If you have worked with ECC custom integrations for any length of time, you have build a library of solutions to work with. Most recently you have discovered that a 32 bit application like ECC, running on a 64 bit Windows 2008 or 2012 server needs a 32 bit OBDC driver! When you click on Data Sources in Windows, you are shocked to notice that none of the ECC database connectors are showing under the DSN tab in the OBDC data source administrator. You then go to add a driver for that new MySQL application your client wants and install and test it connects OK. Then you log into Contact Center Director and notice that the OBDC connector does not show up in the list of external database connections. WTF? Well this turns out to be a Microsoft issue, but you have to find a solution anyway! So you learn to ignore the normal Data Source Administrator installation procedure.
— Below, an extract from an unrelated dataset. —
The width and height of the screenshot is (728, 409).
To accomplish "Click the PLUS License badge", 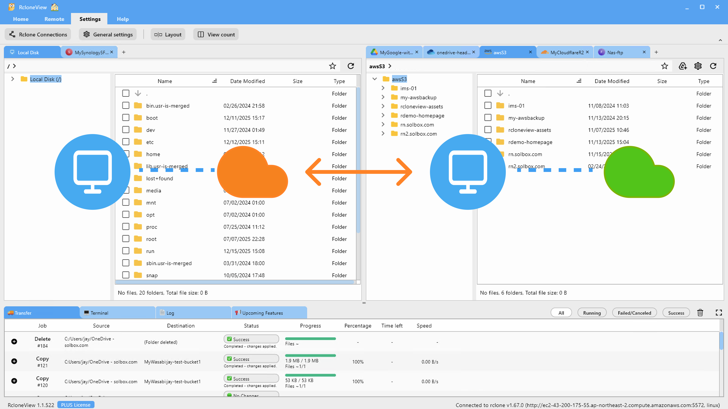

Find the correct OBDC driver and download it to C:\Windows\SysWOW64 for example C:\Windows\SysWOW64\odbcad32. (Much thanks to Tyler and Mark at ShoreTel TAC for this insight). Clicking on this will bring up the 32 bit version of the OBDC Source Administrator and you will find that DSN now displays both your new connector and the existing ECC connectors!
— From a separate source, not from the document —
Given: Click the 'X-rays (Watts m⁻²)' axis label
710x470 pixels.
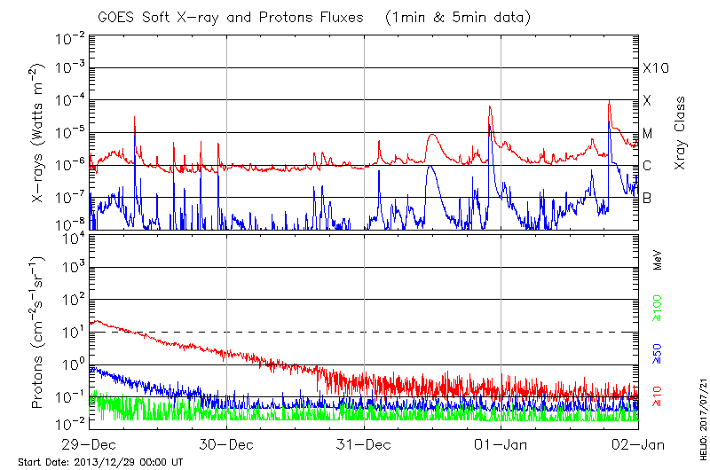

Version 9 of ECC has some changes that you need to be aware of, most notable of which is the lack of support for POP email mail connectors. IMAP is now your only option. If you are going to create ShoreTel ECC Email connectors you will need to get the co-operation of the client IT department, most of which go nuts when you tell them that you want to turn this protocol on in their Exchange sever. If you are using Microsoft Office 365 you have other challenges. If you want to add CHAT then you will also need to get IT to provide you a Tomcat server! In a deployment with an ShoreTel iPBX, ECC and IRCC server and just cant bring myself to tell the client they need yet another instance of MySQL on yet another server! To overcome some of these challenges and to make my life as a deployment engineer a bit more predictable, I have developed my own solution!
If I work with a client that is going to deploy ShoreTel ECC using CHAT, Email and also expects to do some SQL data dips, I prefer to provide my swiss army knife solution. We created a Linux appliance that supports a number of required integration components that we can fully control without relying on the client IT organization. The small 19”rack mounted appliance houses the following:
(a) Our favorite distribution of Linux;
(b) MySQL Server and Postgresql Server;
(c) Apache Server;
(d) TomCat Server;
(e) Mercury Mail:
(f) VPN, SSH and FTP servers;
(g) Webmin and phpmyadmin admin tools;
(h) php, perl and some other development tools
(I) A library of network assessment and monitoring tools;
MySQL and PostgreSQL are absolutely necessary for doing any type of external “look up” and route functions. ShoreTel does not provide ‘root’ access to the MySQL instances running on the other three servers, so you have to do something! Unless you want to jerk around with the clients IT organization or database team, we recommend you roll your own. Likewise with email. Just setup Mercury Mail to handle your ECC email accounts and be done with it. It will cost you another C and MX record, but so what. Most of our ECC applications need a web sever and rather than deal with TAC on what is and what is unsupported on a ShoreTel server running Microsoft IIS, just use Apache and be done with it! To do CHAT on ShoreTel ECC you will need a Tomcat server as well. For less money than will be wasted on professional service hours chasing other folks around so you can do you work, this is a great solution for ShoreTel ECC integrations, email and Chat! (Since we do have root access to the vmware image ShoreTel provides for the conference server, that might also be an option. We will take a look and update you later – DrVoIP).